Thursday, August 02, 2007

Fit and Proper Person

Much ado about the latest addition to the Premier League's increasingly cosmopolitan ownership group (which, at last count, includes 3 Americans, 2 Russians, an Icelander, a Thai and whatever the hell Mohammed el-Fayed is these days.), former telecoms tycoon and PM of Thailand, Thaksin Shinawatra who bought Man City last month.

In a nutshell, the rap sheet against Shinawatra consists of three counts:

1) the money he used to buy City was illegally obtained;
2) he was a human rights nightmare as Prime Minister of Thailand and therefore should not be considered a "fit and proper person" (a test the league has to screen prospective owners to make sure fraudsters do not take over a club, as happened for instance at Exeter City), and;
3) his government was known as being corrupt and riven with conflict-of-interest allegations

Here's the real scoop:

Thaksin's money is almost certainly legit. He made his money before he entered politics. There are some stories out right now containing a lot of hand-wringing about the fact that he paid no tax on the sale of certain telecom assets - which is true, but entirely legit under existing Thai law.

With respect to human rights, it is certainly true that his government led two brutal crackdowns - one on crystal meth distributors and one on Muslim autonomists and separatists in the country's southern region. Human Rights Watch have compiled documentary evidence on these abuses (available here) and at least with respect to the war on drugs, there is compelling evidence that at the very least he sanctioned (but did not necessarily order) extreme extra-judicial measures. Crucially, though, he has not been indicted for this in Thailand itself, despite having been removed from power in a coup eleven months ago.

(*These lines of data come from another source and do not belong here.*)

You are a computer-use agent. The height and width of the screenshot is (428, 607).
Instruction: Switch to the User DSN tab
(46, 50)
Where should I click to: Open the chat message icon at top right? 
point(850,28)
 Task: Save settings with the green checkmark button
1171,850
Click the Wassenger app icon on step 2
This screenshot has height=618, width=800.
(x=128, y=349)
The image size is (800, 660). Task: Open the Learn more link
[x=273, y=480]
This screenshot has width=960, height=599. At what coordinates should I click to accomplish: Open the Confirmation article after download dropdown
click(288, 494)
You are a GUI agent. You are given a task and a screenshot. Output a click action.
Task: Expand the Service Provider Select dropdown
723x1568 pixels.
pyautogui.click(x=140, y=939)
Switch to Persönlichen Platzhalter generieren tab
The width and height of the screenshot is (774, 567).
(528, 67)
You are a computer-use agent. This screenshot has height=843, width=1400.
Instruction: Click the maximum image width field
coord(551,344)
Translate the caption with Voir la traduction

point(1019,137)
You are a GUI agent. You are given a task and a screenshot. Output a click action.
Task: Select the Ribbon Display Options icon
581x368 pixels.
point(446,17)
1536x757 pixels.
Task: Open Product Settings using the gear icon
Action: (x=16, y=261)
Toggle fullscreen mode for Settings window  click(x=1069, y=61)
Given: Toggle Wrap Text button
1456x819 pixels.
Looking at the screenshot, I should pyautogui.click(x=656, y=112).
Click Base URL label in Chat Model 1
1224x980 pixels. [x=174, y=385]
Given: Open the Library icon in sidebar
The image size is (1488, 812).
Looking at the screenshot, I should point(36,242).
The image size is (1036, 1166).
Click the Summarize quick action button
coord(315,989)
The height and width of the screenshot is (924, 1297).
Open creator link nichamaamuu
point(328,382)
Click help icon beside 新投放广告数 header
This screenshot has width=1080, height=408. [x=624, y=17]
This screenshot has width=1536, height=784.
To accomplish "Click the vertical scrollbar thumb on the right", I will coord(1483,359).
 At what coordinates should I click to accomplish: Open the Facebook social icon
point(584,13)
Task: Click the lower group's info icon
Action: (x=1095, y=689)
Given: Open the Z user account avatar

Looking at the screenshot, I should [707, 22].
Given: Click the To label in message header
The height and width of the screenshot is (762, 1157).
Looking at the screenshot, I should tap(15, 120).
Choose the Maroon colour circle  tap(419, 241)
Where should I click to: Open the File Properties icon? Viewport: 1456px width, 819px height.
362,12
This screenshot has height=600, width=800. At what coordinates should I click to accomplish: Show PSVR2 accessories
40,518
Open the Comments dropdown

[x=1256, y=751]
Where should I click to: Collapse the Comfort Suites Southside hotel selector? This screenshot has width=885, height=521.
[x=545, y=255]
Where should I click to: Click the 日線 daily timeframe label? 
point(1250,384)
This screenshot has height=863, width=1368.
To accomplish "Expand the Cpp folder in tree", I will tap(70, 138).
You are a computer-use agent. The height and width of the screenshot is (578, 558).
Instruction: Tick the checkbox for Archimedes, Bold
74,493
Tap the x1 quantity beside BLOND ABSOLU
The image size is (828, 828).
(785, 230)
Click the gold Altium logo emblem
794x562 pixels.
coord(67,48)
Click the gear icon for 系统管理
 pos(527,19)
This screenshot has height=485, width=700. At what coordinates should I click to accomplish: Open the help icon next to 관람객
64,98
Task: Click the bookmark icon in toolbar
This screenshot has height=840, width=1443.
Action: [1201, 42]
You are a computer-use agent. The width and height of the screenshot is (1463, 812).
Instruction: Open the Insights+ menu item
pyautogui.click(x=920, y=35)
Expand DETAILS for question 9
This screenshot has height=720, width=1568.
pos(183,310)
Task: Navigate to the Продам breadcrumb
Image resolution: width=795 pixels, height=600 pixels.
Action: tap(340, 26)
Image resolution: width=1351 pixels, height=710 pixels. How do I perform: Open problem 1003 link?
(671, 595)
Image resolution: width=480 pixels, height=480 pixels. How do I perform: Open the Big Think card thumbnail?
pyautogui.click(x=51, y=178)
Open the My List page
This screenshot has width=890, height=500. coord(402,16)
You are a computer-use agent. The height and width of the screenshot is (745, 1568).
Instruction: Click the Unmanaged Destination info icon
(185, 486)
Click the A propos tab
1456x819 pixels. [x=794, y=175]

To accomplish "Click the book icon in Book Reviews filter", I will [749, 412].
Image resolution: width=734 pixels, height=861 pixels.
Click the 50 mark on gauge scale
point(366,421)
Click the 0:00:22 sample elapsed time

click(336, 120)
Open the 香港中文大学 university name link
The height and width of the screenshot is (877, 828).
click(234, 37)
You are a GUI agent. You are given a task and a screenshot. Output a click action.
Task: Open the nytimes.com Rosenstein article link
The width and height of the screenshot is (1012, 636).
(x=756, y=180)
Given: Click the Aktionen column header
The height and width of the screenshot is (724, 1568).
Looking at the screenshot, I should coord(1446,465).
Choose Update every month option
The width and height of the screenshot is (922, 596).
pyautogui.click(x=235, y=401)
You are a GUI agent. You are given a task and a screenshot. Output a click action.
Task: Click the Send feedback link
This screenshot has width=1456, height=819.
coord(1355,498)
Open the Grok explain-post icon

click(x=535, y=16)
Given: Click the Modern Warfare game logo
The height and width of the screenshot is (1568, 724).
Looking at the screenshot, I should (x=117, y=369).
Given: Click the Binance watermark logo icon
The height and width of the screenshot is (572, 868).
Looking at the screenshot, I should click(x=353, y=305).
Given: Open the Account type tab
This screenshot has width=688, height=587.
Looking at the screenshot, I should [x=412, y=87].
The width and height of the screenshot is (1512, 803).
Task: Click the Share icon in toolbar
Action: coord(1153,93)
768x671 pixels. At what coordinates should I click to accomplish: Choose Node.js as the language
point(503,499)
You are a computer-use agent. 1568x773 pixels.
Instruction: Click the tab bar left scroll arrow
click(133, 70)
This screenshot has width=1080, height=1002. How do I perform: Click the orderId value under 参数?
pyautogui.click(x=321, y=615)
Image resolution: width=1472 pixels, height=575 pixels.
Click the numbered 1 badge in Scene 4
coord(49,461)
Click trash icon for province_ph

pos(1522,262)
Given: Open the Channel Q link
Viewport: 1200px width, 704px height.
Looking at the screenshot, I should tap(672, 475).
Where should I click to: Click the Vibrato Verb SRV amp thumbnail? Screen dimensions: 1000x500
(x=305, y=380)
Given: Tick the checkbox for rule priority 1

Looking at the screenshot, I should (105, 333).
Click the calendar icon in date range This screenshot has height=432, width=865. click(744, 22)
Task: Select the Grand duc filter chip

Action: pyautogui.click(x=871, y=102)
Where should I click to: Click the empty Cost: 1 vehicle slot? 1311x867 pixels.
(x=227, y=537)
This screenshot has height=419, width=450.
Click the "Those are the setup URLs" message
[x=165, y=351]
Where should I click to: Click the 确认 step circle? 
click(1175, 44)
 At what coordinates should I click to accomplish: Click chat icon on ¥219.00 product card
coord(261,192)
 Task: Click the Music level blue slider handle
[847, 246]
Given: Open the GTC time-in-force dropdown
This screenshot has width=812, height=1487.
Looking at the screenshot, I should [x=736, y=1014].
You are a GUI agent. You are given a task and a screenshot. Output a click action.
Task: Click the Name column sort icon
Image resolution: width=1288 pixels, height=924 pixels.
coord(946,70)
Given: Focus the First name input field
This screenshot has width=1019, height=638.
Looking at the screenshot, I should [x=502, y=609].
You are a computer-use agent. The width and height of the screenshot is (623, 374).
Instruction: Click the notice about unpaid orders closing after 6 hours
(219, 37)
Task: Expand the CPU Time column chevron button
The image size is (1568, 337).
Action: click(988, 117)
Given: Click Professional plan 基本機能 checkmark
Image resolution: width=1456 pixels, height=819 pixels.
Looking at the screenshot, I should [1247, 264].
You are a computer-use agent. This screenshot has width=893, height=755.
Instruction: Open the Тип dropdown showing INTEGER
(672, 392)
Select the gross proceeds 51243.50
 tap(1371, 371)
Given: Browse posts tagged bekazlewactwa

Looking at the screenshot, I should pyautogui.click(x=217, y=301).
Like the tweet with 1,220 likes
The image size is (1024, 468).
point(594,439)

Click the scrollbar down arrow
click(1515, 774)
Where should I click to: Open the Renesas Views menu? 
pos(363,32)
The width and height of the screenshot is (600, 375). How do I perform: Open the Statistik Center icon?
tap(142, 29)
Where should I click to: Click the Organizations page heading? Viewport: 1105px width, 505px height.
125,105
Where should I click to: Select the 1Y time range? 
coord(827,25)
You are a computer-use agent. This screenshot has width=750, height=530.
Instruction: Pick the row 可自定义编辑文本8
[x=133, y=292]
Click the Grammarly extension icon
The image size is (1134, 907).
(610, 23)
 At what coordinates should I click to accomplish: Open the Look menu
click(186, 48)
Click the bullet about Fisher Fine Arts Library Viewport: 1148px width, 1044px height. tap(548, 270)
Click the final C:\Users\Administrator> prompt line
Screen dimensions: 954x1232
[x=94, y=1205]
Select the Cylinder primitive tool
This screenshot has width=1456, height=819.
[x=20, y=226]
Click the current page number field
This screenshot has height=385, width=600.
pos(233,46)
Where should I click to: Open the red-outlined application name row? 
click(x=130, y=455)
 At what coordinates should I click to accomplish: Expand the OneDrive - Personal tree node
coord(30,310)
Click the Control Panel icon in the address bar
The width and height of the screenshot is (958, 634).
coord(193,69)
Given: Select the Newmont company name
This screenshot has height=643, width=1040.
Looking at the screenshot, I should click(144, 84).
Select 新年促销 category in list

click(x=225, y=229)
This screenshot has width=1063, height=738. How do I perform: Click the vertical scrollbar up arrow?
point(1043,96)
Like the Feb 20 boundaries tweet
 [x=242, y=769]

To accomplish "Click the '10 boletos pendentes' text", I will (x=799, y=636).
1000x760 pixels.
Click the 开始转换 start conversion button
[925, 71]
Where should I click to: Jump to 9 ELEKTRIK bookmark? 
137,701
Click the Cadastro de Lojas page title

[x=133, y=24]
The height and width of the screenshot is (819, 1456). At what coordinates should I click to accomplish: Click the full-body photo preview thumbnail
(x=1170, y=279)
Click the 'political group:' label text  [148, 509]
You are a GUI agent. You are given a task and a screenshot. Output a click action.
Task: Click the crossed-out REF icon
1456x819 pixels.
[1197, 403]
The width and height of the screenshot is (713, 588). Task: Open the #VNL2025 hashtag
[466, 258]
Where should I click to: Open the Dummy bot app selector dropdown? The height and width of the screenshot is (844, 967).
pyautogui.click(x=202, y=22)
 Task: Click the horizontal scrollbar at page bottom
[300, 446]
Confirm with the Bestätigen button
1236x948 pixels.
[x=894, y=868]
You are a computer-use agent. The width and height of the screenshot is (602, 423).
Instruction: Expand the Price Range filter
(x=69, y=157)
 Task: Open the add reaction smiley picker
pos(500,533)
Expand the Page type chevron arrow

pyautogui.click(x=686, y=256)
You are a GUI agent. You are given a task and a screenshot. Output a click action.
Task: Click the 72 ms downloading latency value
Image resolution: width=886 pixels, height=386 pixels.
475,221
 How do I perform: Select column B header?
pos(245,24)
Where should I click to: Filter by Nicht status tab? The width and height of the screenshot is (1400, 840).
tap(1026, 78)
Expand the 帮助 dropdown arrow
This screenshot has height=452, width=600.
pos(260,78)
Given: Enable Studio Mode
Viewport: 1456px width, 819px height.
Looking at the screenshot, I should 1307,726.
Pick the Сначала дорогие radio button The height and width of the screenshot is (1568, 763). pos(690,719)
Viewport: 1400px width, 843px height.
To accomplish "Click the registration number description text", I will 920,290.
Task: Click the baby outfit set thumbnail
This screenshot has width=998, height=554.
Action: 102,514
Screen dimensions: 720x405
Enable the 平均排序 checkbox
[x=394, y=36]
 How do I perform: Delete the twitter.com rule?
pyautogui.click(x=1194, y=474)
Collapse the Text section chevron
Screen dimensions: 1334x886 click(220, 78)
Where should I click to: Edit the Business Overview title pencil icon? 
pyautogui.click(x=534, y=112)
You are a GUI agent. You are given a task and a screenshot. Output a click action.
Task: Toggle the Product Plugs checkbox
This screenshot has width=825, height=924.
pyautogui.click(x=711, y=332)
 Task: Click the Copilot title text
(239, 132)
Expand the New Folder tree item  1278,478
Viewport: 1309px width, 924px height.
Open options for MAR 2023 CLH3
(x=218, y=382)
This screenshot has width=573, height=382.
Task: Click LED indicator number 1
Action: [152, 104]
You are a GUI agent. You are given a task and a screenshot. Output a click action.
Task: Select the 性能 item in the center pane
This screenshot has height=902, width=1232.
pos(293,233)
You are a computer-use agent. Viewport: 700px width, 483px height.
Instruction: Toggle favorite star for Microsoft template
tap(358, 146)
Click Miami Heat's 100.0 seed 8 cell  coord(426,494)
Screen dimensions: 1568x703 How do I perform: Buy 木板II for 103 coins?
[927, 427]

Finally, there is the issue of conflicts of interest in his government. No question here: the Economist in particular was merciless throughout his tenure as Prime Minister in its condemnation of his inability to distinguish between public and private interests. But in this, it should be said, he was not much different than Silvio Berlusconi, who owns Milan and is not thought to pose a major danger to European football as a result.

Thaksin, it should be emphasized, is in effect a political refugee. He was removed in a bizarre military coup effecively supported by middle-class liberals who resented Thakson's populism and promotion of policies to benefit the rural poor. I was in Thailand just before the cancelled April 2006 elections and it was very discomfiting to continually have to listen to educated, self-proclaimed liberal democrats talk about how mass protests to cancel elections were justified because an election would be "unfair" when clearly what they really meant was that they wanted elections to be cancelled because their side was going to get its ass kicked.

Thaksin's (mostly legal) asserts have been frozen by the military he cannot return to his country because of arguably trumped-up corruption charges. His purchase of Man City is seen as dangerous in Thailand because it is a way for him to remain prominent and "in the news" back home without actively engaging in politics - and the military seems to be trying to find a way to drum up new charges against Thaksin simply because they didn't know about the assets he used to buy the club.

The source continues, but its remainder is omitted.